An expression that has one of the following forms:

  • A absolute value, or expression (not involving labels) which evaluates to one. For example:
    .word (1<<17) | (1<<6)
    .word 42
  • An expression involving one label, which may or not be defined in the current file, plus an optional constant offset. For example:
    .word label
    .word label + 0x18
  • A place-relative expression, involving the current location in the file (or a label in the current section) subtracted from a label which may either be defined in another section in the file, or undefined in the file. For example:
    foo:
        .word label - .
        .word label - foo
  • A difference between two labels, both of which are defined in the same section in the file. The section containing the labels need not be the same as the one containing the directive. For example:
        .word end - start
    start:
            // ...
    end:

The number of bytes allocated by each directive is as follows:

Table 9-9 Data definition directives

Directive Size in bytes
.byte 1
.hword 2
.word 4
.quad 8
.octa 16

If multiple arguments are specified, multiple memory locations of the specified size are allocated and initialized to the provided values in order.

The following table shows which expression types are accepted for each directive. In some cases, this varies between AArch32 and AArch64. This is because the two architectures have different relocation codes available to describe expressions involving symbols defined elsewhere. For absolute expressions, the table gives the range of values that are accepted (inclusive on both ends).

Record extracts
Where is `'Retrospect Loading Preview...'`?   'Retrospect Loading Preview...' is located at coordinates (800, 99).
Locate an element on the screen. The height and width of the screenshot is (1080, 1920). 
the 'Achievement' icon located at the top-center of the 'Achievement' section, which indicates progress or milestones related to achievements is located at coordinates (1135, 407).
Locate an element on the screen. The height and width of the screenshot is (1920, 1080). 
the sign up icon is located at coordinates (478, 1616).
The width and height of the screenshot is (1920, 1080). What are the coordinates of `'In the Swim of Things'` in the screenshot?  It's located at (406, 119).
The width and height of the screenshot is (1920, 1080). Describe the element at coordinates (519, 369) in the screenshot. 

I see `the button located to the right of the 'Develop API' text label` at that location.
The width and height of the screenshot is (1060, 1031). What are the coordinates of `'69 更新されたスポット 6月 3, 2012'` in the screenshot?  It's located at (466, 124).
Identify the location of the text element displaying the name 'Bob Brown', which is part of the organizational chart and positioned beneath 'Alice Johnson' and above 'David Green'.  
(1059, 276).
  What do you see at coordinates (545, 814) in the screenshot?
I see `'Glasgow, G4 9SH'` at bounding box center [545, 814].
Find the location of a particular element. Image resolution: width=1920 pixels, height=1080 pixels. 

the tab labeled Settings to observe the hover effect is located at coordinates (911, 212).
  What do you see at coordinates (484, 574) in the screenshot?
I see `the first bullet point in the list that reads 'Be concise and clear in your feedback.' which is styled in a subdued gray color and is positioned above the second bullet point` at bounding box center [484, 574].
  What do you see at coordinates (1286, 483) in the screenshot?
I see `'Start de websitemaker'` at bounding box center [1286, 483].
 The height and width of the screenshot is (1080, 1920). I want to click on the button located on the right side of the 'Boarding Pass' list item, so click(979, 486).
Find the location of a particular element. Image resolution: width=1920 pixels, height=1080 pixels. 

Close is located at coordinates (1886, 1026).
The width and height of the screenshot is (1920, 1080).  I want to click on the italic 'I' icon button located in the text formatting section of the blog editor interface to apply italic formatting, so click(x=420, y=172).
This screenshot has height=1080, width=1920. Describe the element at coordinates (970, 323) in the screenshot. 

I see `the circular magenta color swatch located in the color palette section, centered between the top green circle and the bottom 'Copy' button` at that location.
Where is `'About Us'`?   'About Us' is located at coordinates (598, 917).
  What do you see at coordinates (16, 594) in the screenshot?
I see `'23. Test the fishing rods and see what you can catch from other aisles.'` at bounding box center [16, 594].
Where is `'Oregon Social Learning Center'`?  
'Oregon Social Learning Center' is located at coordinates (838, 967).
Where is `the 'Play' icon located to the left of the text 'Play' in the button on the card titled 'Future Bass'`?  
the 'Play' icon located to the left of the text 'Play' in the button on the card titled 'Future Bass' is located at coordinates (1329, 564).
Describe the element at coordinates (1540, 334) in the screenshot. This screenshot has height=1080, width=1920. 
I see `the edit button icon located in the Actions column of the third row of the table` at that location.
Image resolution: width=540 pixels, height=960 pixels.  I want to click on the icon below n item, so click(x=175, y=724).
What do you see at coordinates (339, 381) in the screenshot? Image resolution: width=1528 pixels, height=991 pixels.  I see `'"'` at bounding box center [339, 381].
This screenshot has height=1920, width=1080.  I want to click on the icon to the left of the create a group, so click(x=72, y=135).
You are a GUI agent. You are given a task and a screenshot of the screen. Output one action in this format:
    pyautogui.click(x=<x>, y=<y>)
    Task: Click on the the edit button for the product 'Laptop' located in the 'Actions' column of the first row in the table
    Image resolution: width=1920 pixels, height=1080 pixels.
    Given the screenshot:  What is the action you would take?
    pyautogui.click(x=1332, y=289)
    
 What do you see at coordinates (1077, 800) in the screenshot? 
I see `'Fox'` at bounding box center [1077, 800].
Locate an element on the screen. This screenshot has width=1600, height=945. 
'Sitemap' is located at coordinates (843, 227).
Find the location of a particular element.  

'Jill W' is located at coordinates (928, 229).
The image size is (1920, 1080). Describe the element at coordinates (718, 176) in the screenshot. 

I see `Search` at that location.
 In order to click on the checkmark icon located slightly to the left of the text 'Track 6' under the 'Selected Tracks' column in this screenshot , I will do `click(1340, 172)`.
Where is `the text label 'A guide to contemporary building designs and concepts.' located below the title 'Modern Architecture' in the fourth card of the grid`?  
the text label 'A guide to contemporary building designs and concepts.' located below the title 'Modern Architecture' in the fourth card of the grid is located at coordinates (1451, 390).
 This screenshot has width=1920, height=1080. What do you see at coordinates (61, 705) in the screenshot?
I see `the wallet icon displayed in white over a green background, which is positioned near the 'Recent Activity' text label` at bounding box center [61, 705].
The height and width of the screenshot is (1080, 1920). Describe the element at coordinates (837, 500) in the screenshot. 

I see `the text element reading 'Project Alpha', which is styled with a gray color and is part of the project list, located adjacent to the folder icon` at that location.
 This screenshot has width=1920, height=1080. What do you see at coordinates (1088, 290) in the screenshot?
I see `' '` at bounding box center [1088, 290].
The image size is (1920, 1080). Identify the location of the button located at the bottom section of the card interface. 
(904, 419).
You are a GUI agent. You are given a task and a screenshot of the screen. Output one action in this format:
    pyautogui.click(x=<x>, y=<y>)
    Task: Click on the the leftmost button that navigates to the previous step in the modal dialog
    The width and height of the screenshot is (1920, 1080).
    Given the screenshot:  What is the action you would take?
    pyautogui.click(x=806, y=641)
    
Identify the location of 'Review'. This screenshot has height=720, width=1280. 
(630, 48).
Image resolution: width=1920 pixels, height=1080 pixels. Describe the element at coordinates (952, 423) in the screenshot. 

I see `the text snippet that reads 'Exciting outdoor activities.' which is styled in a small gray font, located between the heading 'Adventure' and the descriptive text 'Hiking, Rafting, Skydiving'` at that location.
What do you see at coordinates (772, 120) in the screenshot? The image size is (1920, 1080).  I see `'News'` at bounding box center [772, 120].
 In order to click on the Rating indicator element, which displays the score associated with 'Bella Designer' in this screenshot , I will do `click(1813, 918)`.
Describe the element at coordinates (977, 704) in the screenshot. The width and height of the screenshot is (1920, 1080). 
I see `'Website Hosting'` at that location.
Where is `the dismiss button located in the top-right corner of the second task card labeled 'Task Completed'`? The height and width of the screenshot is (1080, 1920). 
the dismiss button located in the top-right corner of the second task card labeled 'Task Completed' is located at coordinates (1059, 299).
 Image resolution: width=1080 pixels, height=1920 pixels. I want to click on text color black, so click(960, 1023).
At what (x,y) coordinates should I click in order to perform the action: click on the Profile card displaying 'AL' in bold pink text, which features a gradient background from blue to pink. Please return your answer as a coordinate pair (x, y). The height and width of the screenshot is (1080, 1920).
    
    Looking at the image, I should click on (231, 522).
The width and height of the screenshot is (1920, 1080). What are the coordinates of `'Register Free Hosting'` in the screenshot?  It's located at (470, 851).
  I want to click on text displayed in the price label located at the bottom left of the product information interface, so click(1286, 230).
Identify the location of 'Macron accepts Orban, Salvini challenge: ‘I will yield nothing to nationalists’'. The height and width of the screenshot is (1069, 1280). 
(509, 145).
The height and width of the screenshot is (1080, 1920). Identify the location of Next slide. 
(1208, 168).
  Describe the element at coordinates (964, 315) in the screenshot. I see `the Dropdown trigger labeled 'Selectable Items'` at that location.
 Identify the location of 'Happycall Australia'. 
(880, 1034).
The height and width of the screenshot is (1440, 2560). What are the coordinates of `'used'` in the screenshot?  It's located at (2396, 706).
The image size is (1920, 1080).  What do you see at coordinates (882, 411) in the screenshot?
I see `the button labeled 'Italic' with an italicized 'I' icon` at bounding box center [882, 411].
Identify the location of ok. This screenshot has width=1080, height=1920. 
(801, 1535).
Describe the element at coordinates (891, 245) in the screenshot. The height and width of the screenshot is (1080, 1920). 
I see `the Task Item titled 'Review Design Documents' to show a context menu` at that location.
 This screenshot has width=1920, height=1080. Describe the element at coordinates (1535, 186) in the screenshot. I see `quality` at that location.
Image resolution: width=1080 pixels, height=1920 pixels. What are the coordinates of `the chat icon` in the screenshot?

Activity list
A. According to the text on data definition directives, how many bytes does the .hword directive allocate?
B. List every directive named in the table of the text on data definition directives.
C. Retype the passage of the text on data definition directives from "Table 9-9 Data" up to and including "values in order.".
The data has nothing to do with the text on data definition directives.

Solved tasks
A. 2 bytes.

B. .byte, .hword, .word, .quad, .octa

C.
Table 9-9 Data definition directives

Directive Size in bytes
.byte 1
.hword 2
.word 4
.quad 8
.octa 16

If multiple arguments are specified, multiple memory locations of the specified size are allocated and initialized to the provided values in order.